次に私は自分と契約している悪魔、サリエルへ顔を向ける。眉間に皺を寄せているので、先程扉を開けれなかった事をまだ根に持っている様だ。本当にどうしたんだこの悪魔は?更年期か?
「ねぇサリエル。もしアリアナが対価となる事に不満を持っていたら、女王は契約違反になるの?」
「いいえ、一度でも悪魔の前で「同意」すれば違反にはなりません」
「……って事は、アリアナは一度対価になる事を了承しているから、その後どれだけ嫌がっても違反にはならないと」
「当たり前です。その為に僕達は契約書に署名を貰うんですから」
何言ってんだコイツと言わんばかりの、虫ケラを見る目だ。主人になんて目を向けているんだ。
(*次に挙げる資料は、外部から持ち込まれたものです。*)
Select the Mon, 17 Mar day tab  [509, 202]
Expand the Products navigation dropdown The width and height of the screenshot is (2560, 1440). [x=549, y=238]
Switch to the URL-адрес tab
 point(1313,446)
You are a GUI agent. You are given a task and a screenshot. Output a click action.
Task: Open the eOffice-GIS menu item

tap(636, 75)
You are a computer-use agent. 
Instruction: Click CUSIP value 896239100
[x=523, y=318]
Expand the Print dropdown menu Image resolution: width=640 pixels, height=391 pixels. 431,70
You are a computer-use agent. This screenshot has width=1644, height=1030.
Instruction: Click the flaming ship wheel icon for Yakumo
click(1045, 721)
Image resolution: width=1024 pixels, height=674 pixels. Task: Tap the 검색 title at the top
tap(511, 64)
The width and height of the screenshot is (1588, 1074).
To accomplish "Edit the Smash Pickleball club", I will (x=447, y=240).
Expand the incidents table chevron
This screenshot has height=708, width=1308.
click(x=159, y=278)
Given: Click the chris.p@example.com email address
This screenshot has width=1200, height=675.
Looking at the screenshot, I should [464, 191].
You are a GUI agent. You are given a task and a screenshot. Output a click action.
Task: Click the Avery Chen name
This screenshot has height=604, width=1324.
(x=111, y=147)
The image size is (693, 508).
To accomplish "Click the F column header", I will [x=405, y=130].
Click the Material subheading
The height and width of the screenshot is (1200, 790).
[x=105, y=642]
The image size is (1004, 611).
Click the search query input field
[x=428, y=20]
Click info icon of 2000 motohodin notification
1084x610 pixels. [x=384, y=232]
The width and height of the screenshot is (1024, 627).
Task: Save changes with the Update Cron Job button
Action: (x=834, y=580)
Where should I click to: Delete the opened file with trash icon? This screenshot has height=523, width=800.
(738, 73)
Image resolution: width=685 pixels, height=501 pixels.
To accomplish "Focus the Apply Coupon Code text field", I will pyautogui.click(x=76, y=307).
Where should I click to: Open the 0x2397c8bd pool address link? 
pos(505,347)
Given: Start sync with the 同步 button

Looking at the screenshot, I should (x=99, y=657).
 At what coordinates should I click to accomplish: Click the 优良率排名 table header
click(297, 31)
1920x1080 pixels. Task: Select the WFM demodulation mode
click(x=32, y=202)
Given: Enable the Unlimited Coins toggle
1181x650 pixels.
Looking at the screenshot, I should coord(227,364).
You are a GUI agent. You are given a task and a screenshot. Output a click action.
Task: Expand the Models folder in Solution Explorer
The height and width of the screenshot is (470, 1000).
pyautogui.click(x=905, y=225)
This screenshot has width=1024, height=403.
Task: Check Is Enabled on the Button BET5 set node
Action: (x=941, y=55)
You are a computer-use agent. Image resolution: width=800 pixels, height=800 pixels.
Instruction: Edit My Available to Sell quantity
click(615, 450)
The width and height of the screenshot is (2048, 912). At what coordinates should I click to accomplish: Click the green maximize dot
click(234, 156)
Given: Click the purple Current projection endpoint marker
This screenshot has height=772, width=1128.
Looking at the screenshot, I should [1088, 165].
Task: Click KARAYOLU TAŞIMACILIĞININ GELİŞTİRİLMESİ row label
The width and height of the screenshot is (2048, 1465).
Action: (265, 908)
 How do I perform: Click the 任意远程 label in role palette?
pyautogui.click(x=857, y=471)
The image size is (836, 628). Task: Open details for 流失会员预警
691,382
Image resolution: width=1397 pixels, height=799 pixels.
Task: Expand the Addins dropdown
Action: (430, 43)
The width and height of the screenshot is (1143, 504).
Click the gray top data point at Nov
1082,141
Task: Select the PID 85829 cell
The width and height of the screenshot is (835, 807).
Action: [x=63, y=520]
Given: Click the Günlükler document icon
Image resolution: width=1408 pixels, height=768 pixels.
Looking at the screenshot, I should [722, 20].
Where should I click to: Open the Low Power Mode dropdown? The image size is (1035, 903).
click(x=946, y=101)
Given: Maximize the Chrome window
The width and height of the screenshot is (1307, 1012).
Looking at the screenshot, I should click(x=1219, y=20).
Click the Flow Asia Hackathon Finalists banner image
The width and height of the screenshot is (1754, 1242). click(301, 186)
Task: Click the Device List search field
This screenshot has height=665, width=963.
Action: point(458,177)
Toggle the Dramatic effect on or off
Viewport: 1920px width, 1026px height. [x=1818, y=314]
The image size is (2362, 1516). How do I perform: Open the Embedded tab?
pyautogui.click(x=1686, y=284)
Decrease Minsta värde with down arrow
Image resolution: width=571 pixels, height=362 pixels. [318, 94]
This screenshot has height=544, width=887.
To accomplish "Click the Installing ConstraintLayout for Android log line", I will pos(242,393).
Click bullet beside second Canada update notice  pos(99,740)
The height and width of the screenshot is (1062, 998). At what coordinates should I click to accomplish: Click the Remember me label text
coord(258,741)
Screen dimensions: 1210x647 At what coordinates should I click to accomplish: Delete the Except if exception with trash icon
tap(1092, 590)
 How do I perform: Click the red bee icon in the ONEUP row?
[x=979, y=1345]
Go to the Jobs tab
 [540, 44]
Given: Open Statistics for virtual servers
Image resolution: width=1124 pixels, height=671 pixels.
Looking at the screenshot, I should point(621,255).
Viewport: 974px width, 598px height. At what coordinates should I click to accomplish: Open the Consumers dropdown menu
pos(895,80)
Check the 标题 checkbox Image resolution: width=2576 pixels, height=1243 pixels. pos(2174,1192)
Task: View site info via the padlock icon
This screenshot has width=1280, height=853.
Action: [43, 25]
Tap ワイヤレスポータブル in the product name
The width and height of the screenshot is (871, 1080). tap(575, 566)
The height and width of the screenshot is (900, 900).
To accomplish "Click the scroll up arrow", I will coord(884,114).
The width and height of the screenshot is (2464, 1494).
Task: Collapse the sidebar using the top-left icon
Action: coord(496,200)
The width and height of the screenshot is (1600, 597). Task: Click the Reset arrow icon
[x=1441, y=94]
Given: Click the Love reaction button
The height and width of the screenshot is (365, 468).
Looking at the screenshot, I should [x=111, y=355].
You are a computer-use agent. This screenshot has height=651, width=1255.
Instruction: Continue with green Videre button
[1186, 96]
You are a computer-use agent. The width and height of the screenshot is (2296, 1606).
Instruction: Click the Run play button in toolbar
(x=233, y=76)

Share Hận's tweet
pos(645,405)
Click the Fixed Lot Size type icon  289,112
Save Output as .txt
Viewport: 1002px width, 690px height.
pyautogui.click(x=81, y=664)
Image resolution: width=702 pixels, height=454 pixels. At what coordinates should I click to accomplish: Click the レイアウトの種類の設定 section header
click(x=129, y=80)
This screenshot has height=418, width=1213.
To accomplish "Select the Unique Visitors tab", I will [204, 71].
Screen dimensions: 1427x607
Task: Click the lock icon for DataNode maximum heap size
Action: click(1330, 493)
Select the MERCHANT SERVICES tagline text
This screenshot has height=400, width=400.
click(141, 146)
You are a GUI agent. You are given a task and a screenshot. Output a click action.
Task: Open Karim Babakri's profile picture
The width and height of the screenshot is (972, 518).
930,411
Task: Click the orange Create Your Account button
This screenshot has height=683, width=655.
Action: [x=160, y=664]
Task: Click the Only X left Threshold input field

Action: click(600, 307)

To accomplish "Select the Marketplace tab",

でもそりゃそうか、人間は心変わりする生き物だし、そんな事でいちいち対価やめられたら悪魔はたまったもんじゃない。
部屋の中を物色するが、特に気になるものはない。シーツで作られた即席の紐も既に回収された様だ。
私は外の空気を吸うために一度バルコニーへ出た。そのまま美しい景色を見ながら思考を巡らせる。
さて、ここまでの話をまとめよう。
一週間前、ヴァドキエル侯とベルゼブブは契約をした。対価になる事をアリアナは了承する。
だがその四日後、何故か侯爵はアリアナを監禁する事になった。そしてその一日後、アリアナは自分が殺されると知ったケビンに誘拐され…………
……………あれ?
「……いや、でも……」
「ご主人さまぁ?」
「どーしたのー?」
独り言を呟く私へ、フォルとステラが心配そうに側に近寄ってきた。二人の声掛けで他の悪魔やギデオンも怪訝そうに此方を見ている。だがしょうがない、今までの話を整理した時「あり得ない仮説」が浮上したのだ。
正直、これが事実ならもっと面倒な事になるが……それでも、これなら全ての辻褄が合う。
私は新たな仮説の証明の為に、ギデオンへ声を掛けた。
「閣下、ヴァドキエル侯と話をさせてください」
その要望に、ギデオンは動揺で目を揺らした。